(画像:RENON POWER)
米・蓄電池メーカーRENON POWERの日本法人RENON POWERは6月18日、九州エリアで500拠点規模の低圧系統用蓄電所事業を開始したと発表した。
同社によると、すでに約100拠点分について販売先との契約を締結済みで、現在は土地開発や系統連系協議を順次進めている。系統連系は、2027年初頭から開始する予定だ。
蓄電池システムにはRENON製の「ECube」を採用し、出力49.9kWのPCS(パワーコンディショナー)を設置する。また、蓄電容量は157kWhから200kWhまで選択できる。
事業全体はRENON POWERが統括し、蓄電池の供給に加え、土地開発やアグリゲーション、EMS(エネルギーマネジメントシステム)、O&M(運用・保守)を組み合わせたワンストップサービスを提供する。土地開発は、ジュニアテックとエネルギーバンク、EMSの提供はヘリオスが担う。
RENON POWERは2026年6月10日、エネルギーインフラのO&M事業を手掛けるオーエフとアライアンスを締結し、同社がO&M業務や現地保守対応を担うと発表している。このため、今回発表したワンストップサービスでも、オーエフがO&Mを担当する可能性が高い。

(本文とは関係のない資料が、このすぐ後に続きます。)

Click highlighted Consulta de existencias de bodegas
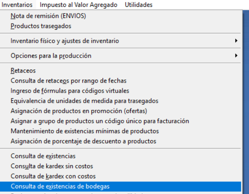This screenshot has width=249, height=194. tap(60, 186)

蓄電池メーカーが他社と協業して保守体制を構築する事例が増えており、2026年2月にはパワーエックスがNTTノードエナジーと協業検討を開始した。蓄電所の増加を背景に、保守を担う人材の確保が業界全体の課題となっているためである。
再エネの導入拡大や需給調整市場の成長を背景に、蓄電所への期待が高まっている。一方で、各設備の系統接続までの期間の長期化や接続検討申込みの上限設定、土地開発や許認可取得の複雑化などにより、事業化までのハードルが年々高まっている。
こうした中、出力50kW未満の低圧蓄電所は新たなエネルギーインフラとして注目されている。2026年4月から、アグリゲーターを通じて低圧リソースを活用した需給調整市場への参加が可能になったことも追い風となっている。
RENON POWERは今後、九州エリアでの実績を基盤に事業エリアを拡大し、将来的には全国1万拠点規模のネットワーク構築を目指すとしている。